-- ÉNONCÉ --
Dites si chacune des affirmations suivantes concorde avec le passage fourni. Répondez par oui ou par non et citez à l’identique les mots du passage qui tranchent. (a) Le pays est indépendant depuis le 1er janvier 1960. (b) Le scrutin évoqué se tient le 7 octobre 2018. (c) Le Parlement du pays ne compte qu’une seule chambre.

-- PASSAGE FOURNI --
####################

A défaut d’une coalition politique réelle, il nous faut une coalition citoyenne autour d’une entente minimale pour un vote utile.De même qu’inlassablement, nous continuerons à affirmer avec force d’une part que le Cameroun dans l’état actuel de son organisation socio-politique est non seulement dans l’incapacité structurelle de satisfaire les besoins matériels et moraux immédiats de ses populations et ne peut pas non plus ouvrir à ces dernières des perspectives historiques de développement, jusqu’à la tenue du scrutin du 7 octobre 2018, nous continuerons aussi à clamer que la seule possibilité de battre M. Biya par la voie des urnes passe par une coalition des candidats qui se réclament de l’opposition.
Nous pensons en effet au sujet du premier terme de ce qui précède que, pour relancer la dynamique de progrès réel de notre pays, il faut nécessairement comme préalable un arrêt sur image. Il faut une période de transition permettant non seulement de faire un audit général de l’ensemble de la situation, mais également de prendre les décisions idoines qui conditionnent absolument la remise de notre pays sur les rails. Pour le deuxième terme de notre propos, nous disons sans coup férir que la seule voie pouvant garantir le succès contre M. Paul Biya passe nécessairement par une coalition des candidats qui se présentent contre lui. La certitude que nous manifestons ainsi, découle comme nous allons le démontrer dans ce qui va suivre, d’une simple affaire de bon sens pratique et politique des choses.
En effet, notre pays est indépendant depuis le 1er janvier 1960. De cette date à ce jour, il a connu sans discontinuité une gouvernance qui lui a été imposée par l’étranger dans le but de dévoyer consciemment sa destinée et sa personnalité. Cette entreprise de démolition, de déshumanisation et de désarticulation a été menée de main de maitre par les hommes liges qui avaient été choisi par le maître de ce projet. Et comme nous pouvons le constater, elle a donné lieu à une zombisation de la société camerounaise qui apparaît désormais à tous ceux qui font encore preuve de lucidité et de bonne foi. Ceci malgré tous les judicieux habillages qui tentent désespérément d’occulter une malheureuse réalité que ne peuvent plus masquer ni les défilés du 20 Mai, ni les oriflammes, ni le drapeau, ni la prétendue institution présidentielle, ni le Parlement bicaméral, ni les palais, ni même les lambris dorés des bâtiments qui abritent toutes ces institutions factices qui sont par ailleurs loin d’être représentatives de notre véritable souveraineté.

####################

-- MATÉRIEL FOURNI --
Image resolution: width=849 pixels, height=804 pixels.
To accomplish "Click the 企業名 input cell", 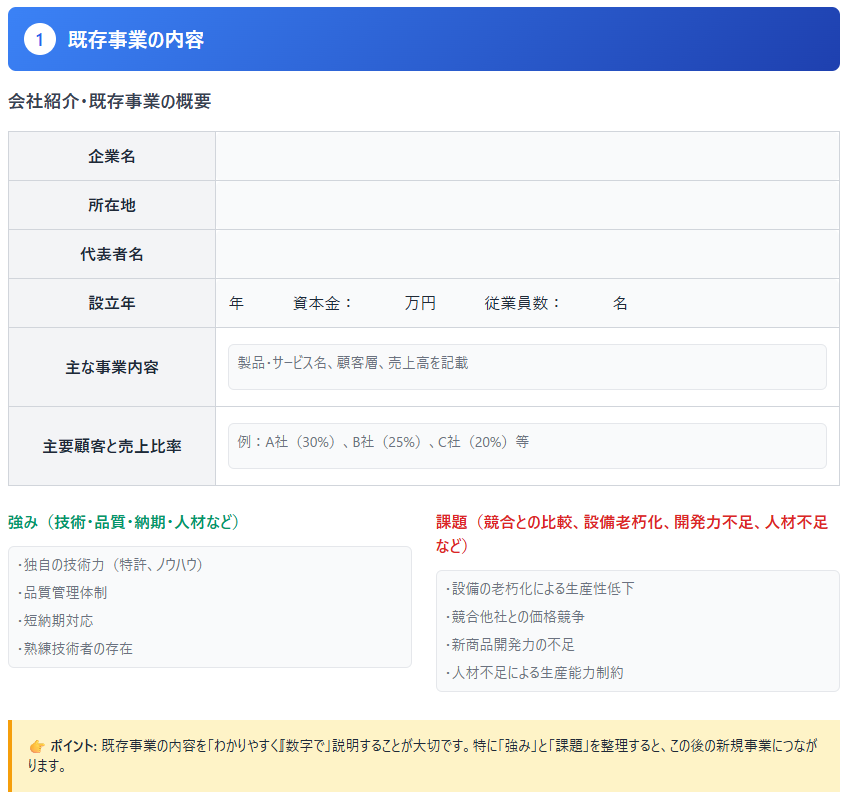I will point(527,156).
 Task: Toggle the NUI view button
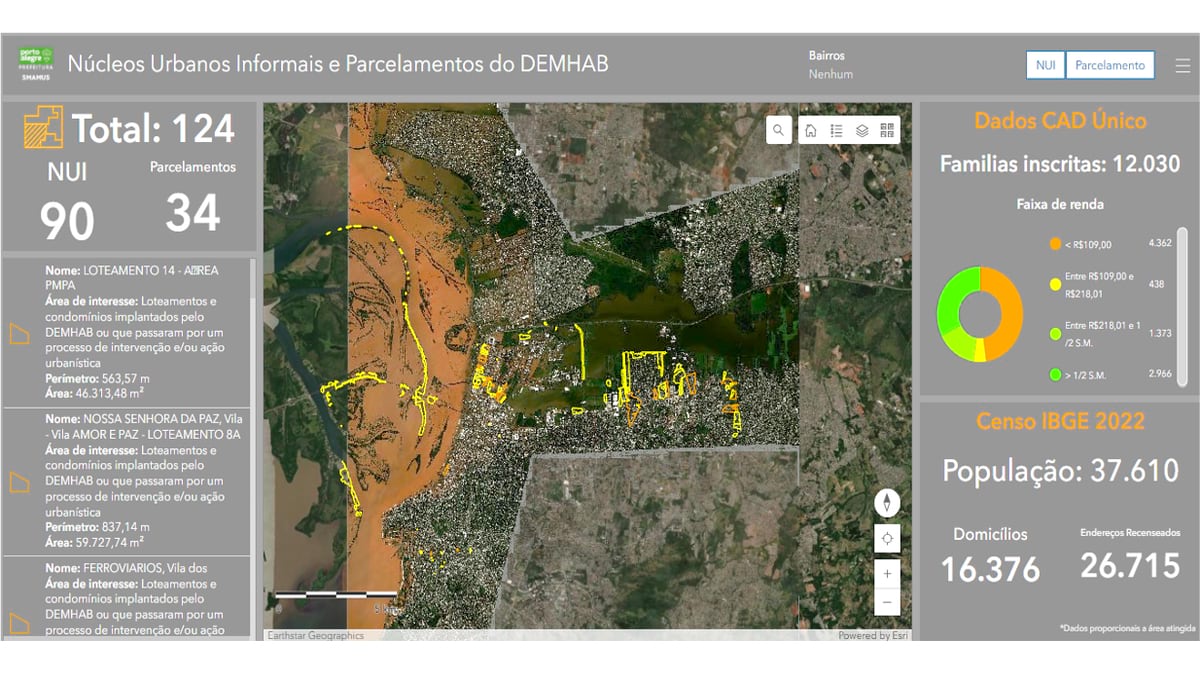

####################

-- RÉPONSE ATTENDUE --
(a) Oui : « notre pays est indépendant depuis le 1er janvier 1960 ».
(b) Oui : « jusqu’à la tenue du scrutin du 7 octobre 2018 ».
(c) Non : « ni le Parlement bicaméral ».